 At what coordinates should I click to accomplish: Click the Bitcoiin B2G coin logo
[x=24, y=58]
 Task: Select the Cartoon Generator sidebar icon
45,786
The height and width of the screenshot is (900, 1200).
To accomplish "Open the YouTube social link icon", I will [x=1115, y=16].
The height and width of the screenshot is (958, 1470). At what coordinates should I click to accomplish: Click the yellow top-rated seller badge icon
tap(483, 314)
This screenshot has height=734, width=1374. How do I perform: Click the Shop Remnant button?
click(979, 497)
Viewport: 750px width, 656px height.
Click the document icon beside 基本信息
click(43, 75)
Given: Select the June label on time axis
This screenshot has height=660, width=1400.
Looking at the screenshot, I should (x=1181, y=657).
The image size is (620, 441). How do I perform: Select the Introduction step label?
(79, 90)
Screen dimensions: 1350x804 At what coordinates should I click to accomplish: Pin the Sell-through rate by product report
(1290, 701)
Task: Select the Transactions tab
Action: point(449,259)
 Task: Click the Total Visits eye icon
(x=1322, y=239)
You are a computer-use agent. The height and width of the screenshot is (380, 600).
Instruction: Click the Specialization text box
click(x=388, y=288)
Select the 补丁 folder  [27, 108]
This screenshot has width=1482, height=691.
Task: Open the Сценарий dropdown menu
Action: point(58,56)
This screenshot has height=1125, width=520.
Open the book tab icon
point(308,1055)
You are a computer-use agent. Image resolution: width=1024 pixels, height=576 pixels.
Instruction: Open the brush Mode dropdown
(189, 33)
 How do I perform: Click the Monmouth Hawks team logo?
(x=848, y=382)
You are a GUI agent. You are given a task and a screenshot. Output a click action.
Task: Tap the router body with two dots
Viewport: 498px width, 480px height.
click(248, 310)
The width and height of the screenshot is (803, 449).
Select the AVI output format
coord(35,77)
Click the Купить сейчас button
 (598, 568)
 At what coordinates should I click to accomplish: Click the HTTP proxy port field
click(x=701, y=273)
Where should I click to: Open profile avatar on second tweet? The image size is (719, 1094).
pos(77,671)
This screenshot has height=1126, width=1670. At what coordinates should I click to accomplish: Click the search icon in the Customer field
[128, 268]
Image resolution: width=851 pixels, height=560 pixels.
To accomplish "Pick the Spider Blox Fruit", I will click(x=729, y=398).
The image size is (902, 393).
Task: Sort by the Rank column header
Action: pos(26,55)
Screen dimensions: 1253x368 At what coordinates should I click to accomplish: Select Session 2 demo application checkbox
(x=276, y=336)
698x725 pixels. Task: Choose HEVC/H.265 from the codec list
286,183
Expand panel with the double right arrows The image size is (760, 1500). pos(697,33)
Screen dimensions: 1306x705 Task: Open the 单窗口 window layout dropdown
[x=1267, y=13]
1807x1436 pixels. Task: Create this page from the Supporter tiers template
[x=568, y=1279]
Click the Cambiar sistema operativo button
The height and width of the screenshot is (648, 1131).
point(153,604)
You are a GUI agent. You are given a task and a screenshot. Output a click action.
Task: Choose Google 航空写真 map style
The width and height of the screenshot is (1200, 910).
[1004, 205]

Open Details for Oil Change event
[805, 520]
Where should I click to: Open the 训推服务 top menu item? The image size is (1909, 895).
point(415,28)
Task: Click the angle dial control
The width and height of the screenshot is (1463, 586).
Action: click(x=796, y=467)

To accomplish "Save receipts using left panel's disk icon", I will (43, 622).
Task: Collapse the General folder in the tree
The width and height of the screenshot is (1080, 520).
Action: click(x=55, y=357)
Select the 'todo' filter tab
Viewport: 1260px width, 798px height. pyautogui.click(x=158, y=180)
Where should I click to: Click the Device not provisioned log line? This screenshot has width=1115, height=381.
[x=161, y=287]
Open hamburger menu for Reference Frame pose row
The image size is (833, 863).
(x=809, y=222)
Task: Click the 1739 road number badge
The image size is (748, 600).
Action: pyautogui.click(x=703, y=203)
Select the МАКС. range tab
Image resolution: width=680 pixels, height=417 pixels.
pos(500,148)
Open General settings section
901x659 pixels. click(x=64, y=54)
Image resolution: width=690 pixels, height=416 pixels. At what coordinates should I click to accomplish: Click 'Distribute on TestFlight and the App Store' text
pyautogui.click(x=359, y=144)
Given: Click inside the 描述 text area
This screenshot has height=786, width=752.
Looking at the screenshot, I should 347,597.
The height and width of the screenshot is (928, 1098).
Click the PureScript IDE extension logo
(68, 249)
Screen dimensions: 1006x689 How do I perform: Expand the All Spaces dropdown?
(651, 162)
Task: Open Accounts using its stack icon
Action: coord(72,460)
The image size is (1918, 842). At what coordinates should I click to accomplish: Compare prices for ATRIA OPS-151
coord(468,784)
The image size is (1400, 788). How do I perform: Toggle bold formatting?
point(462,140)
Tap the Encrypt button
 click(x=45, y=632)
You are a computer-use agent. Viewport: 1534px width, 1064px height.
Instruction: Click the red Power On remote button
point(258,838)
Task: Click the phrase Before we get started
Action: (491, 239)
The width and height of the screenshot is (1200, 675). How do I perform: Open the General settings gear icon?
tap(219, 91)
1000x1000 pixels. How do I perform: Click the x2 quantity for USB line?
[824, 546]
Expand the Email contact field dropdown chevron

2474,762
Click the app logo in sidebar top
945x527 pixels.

——

## Task item
Without leaving anything out, give the entries again exactly.

## Solution below
 At what coordinates should I click to accomplish: Click the Bitcoiin B2G coin logo
[x=24, y=58]
 Task: Select the Cartoon Generator sidebar icon
45,786
The height and width of the screenshot is (900, 1200).
To accomplish "Open the YouTube social link icon", I will [x=1115, y=16].
The height and width of the screenshot is (958, 1470). At what coordinates should I click to accomplish: Click the yellow top-rated seller badge icon
tap(483, 314)
This screenshot has height=734, width=1374. How do I perform: Click the Shop Remnant button?
click(979, 497)
Viewport: 750px width, 656px height.
Click the document icon beside 基本信息
click(43, 75)
Given: Select the June label on time axis
This screenshot has height=660, width=1400.
Looking at the screenshot, I should (x=1181, y=657).
The image size is (620, 441). How do I perform: Select the Introduction step label?
(79, 90)
Screen dimensions: 1350x804 At what coordinates should I click to accomplish: Pin the Sell-through rate by product report
(1290, 701)
Task: Select the Transactions tab
Action: point(449,259)
 Task: Click the Total Visits eye icon
(x=1322, y=239)
You are a computer-use agent. The height and width of the screenshot is (380, 600).
Instruction: Click the Specialization text box
click(x=388, y=288)
Select the 补丁 folder  [27, 108]
This screenshot has width=1482, height=691.
Task: Open the Сценарий dropdown menu
Action: point(58,56)
This screenshot has height=1125, width=520.
Open the book tab icon
point(308,1055)
You are a computer-use agent. Image resolution: width=1024 pixels, height=576 pixels.
Instruction: Open the brush Mode dropdown
(189, 33)
 How do I perform: Click the Monmouth Hawks team logo?
(x=848, y=382)
You are a GUI agent. You are given a task and a screenshot. Output a click action.
Task: Tap the router body with two dots
Viewport: 498px width, 480px height.
click(248, 310)
The width and height of the screenshot is (803, 449).
Select the AVI output format
coord(35,77)
Click the Купить сейчас button
 (598, 568)
 At what coordinates should I click to accomplish: Click the HTTP proxy port field
click(x=701, y=273)
Where should I click to: Open profile avatar on second tweet? The image size is (719, 1094).
pos(77,671)
This screenshot has height=1126, width=1670. At what coordinates should I click to accomplish: Click the search icon in the Customer field
[128, 268]
Image resolution: width=851 pixels, height=560 pixels.
To accomplish "Pick the Spider Blox Fruit", I will click(x=729, y=398).
The image size is (902, 393).
Task: Sort by the Rank column header
Action: pos(26,55)
Screen dimensions: 1253x368 At what coordinates should I click to accomplish: Select Session 2 demo application checkbox
(x=276, y=336)
698x725 pixels. Task: Choose HEVC/H.265 from the codec list
286,183
Expand panel with the double right arrows The image size is (760, 1500). pos(697,33)
Screen dimensions: 1306x705 Task: Open the 单窗口 window layout dropdown
[x=1267, y=13]
1807x1436 pixels. Task: Create this page from the Supporter tiers template
[x=568, y=1279]
Click the Cambiar sistema operativo button
The height and width of the screenshot is (648, 1131).
point(153,604)
You are a GUI agent. You are given a task and a screenshot. Output a click action.
Task: Choose Google 航空写真 map style
The width and height of the screenshot is (1200, 910).
[1004, 205]

Open Details for Oil Change event
[805, 520]
Where should I click to: Open the 训推服务 top menu item? The image size is (1909, 895).
point(415,28)
Task: Click the angle dial control
The width and height of the screenshot is (1463, 586).
Action: click(x=796, y=467)

To accomplish "Save receipts using left panel's disk icon", I will (43, 622).
Task: Collapse the General folder in the tree
The width and height of the screenshot is (1080, 520).
Action: click(x=55, y=357)
Select the 'todo' filter tab
Viewport: 1260px width, 798px height. pyautogui.click(x=158, y=180)
Where should I click to: Click the Device not provisioned log line? This screenshot has width=1115, height=381.
[x=161, y=287]
Open hamburger menu for Reference Frame pose row
The image size is (833, 863).
(x=809, y=222)
Task: Click the 1739 road number badge
The image size is (748, 600).
Action: pyautogui.click(x=703, y=203)
Select the МАКС. range tab
Image resolution: width=680 pixels, height=417 pixels.
pos(500,148)
Open General settings section
901x659 pixels. click(x=64, y=54)
Image resolution: width=690 pixels, height=416 pixels. At what coordinates should I click to accomplish: Click 'Distribute on TestFlight and the App Store' text
pyautogui.click(x=359, y=144)
Given: Click inside the 描述 text area
This screenshot has height=786, width=752.
Looking at the screenshot, I should 347,597.
The height and width of the screenshot is (928, 1098).
Click the PureScript IDE extension logo
(68, 249)
Screen dimensions: 1006x689 How do I perform: Expand the All Spaces dropdown?
(651, 162)
Task: Open Accounts using its stack icon
Action: coord(72,460)
The image size is (1918, 842). At what coordinates should I click to accomplish: Compare prices for ATRIA OPS-151
coord(468,784)
The image size is (1400, 788). How do I perform: Toggle bold formatting?
point(462,140)
Tap the Encrypt button
 click(x=45, y=632)
You are a computer-use agent. Viewport: 1534px width, 1064px height.
Instruction: Click the red Power On remote button
point(258,838)
Task: Click the phrase Before we get started
Action: (491, 239)
The width and height of the screenshot is (1200, 675). How do I perform: Open the General settings gear icon?
tap(219, 91)
1000x1000 pixels. How do I perform: Click the x2 quantity for USB line?
[824, 546]
Expand the Email contact field dropdown chevron

2474,762
Click the app logo in sidebar top
945x527 pixels.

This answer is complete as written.